╔══

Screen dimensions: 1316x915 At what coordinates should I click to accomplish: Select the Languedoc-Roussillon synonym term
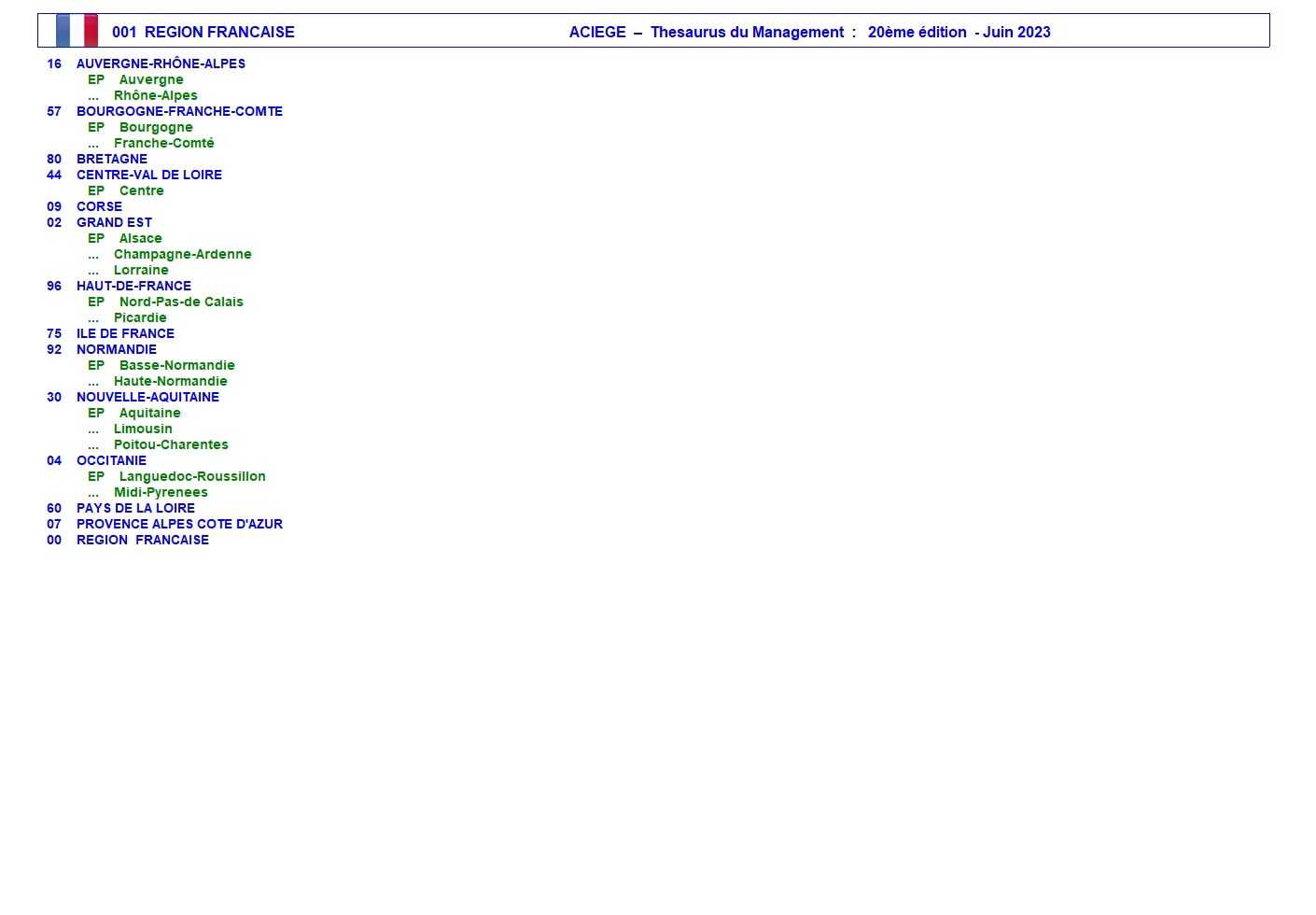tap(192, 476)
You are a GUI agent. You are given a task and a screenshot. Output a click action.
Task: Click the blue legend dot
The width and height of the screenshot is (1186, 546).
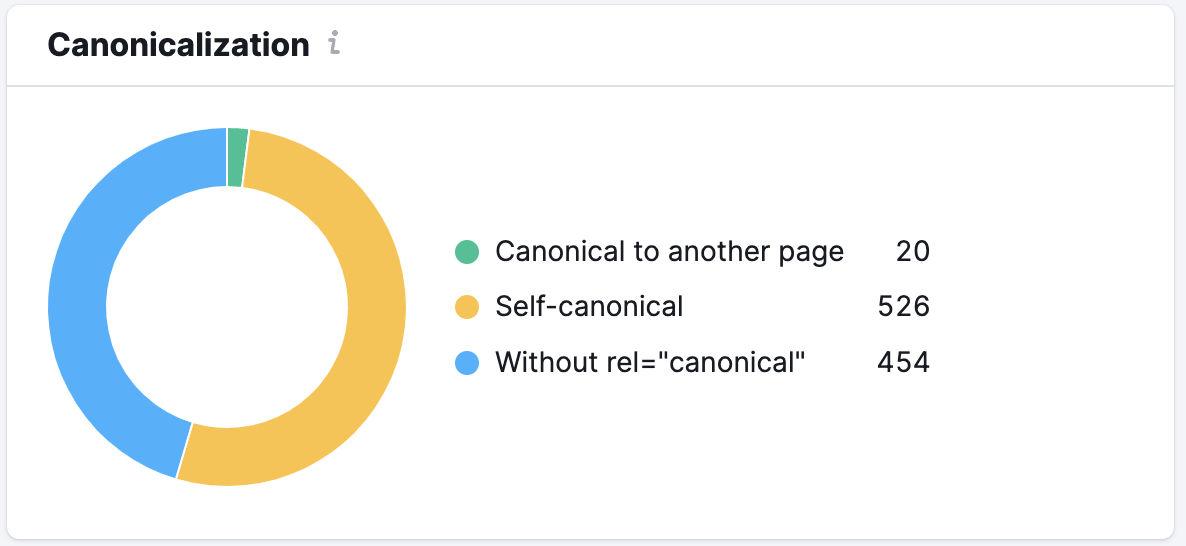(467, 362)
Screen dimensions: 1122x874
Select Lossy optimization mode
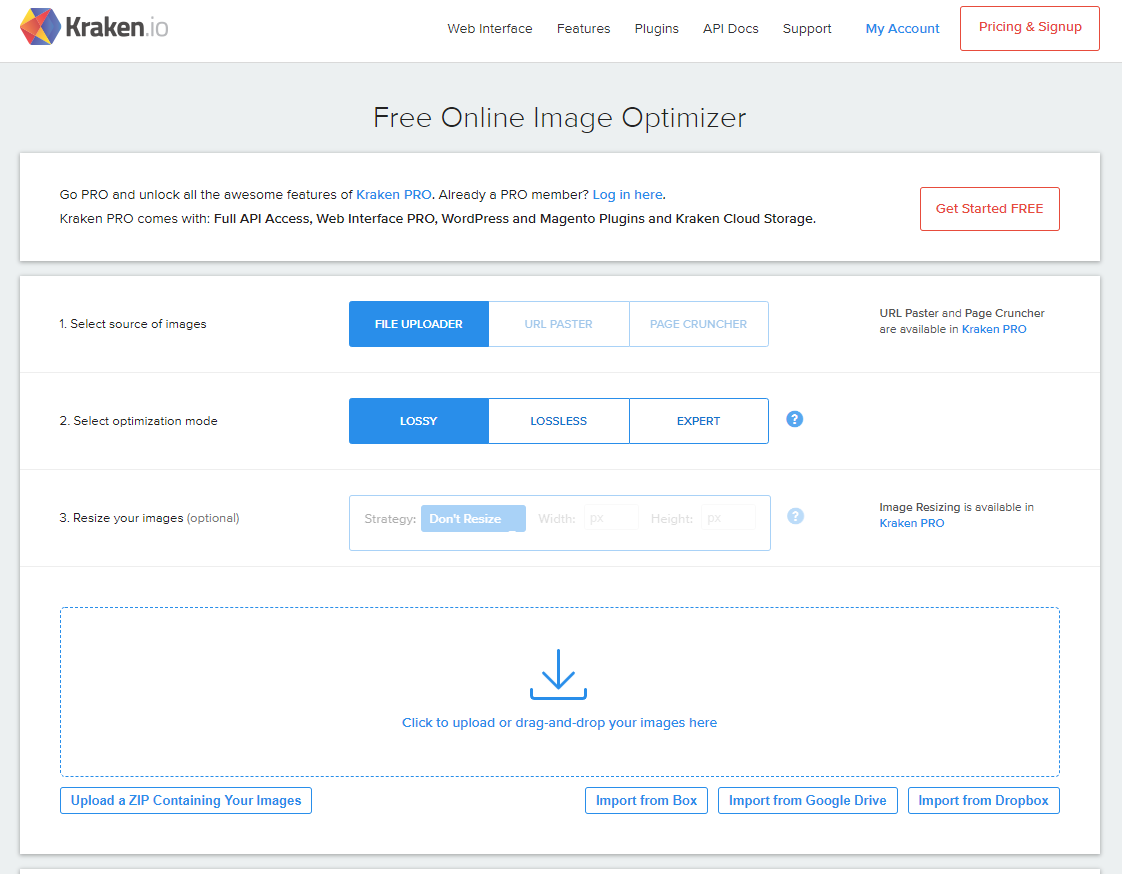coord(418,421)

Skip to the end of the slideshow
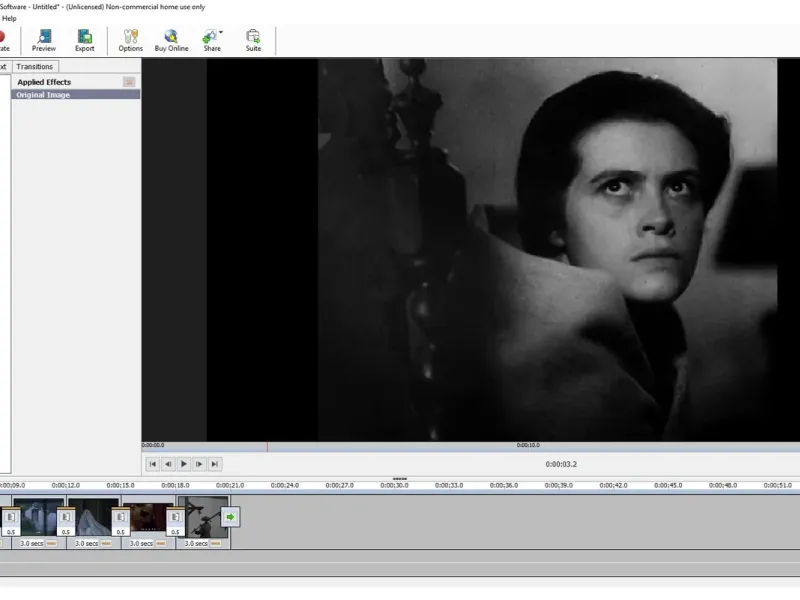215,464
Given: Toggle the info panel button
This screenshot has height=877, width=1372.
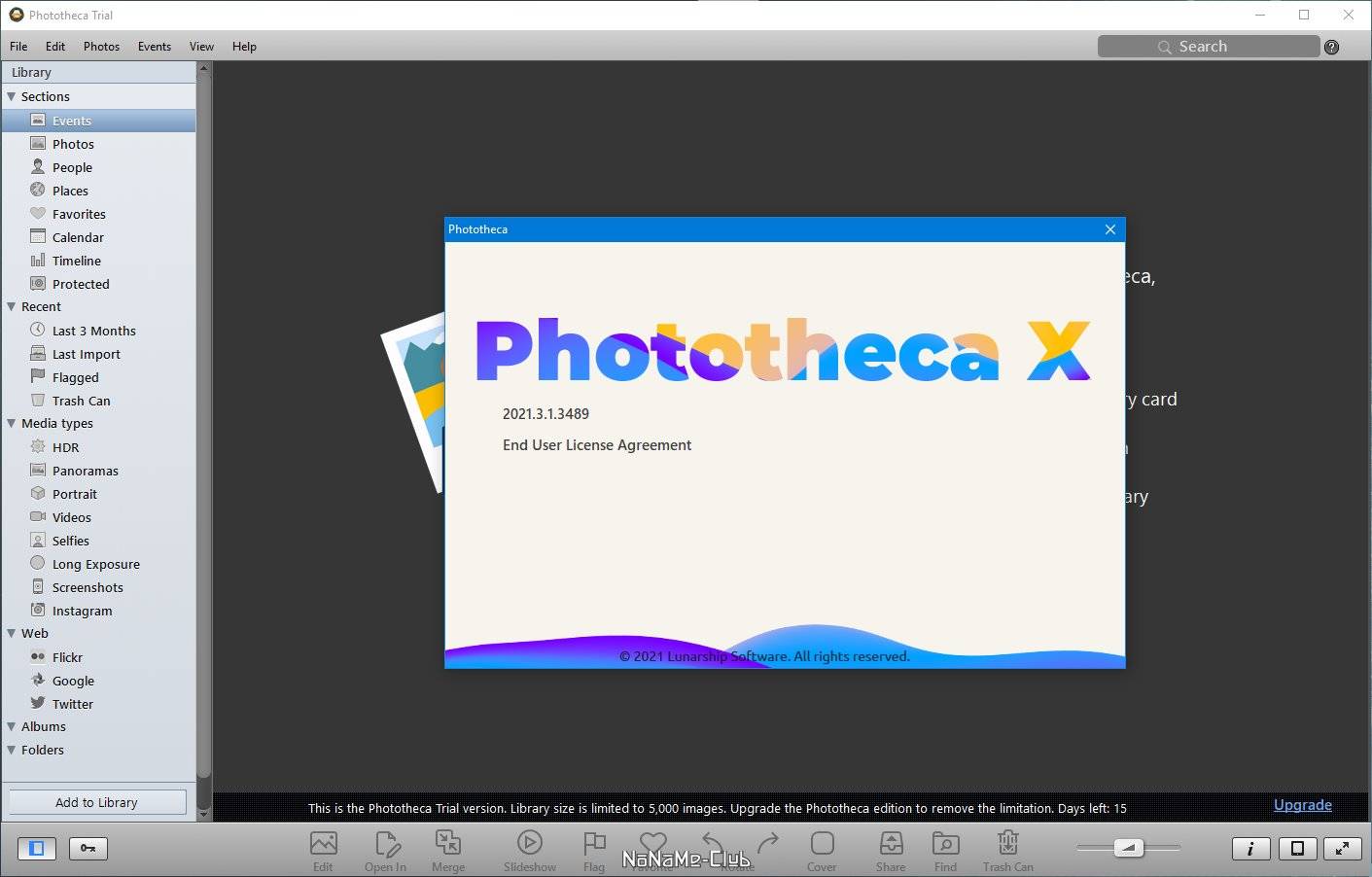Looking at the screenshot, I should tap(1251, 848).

╚══

Rewrite every line of the items above, replacing "Screen dimensions" with "Display size" and changing nothing else. Omit the pictures from your answer.

### FINISHED EXERCISE
Display size: 1316x915 At what coordinates should I click to accomplish: Select the Languedoc-Roussillon synonym term
tap(192, 476)
You are a GUI agent. You are given a task and a screenshot. Output a click action.
Task: Click the blue legend dot
The width and height of the screenshot is (1186, 546).
(467, 362)
Display size: 1122x874
Select Lossy optimization mode
coord(418,421)

Skip to the end of the slideshow
215,464
Given: Toggle the info panel button
This screenshot has height=877, width=1372.
Looking at the screenshot, I should tap(1251, 848).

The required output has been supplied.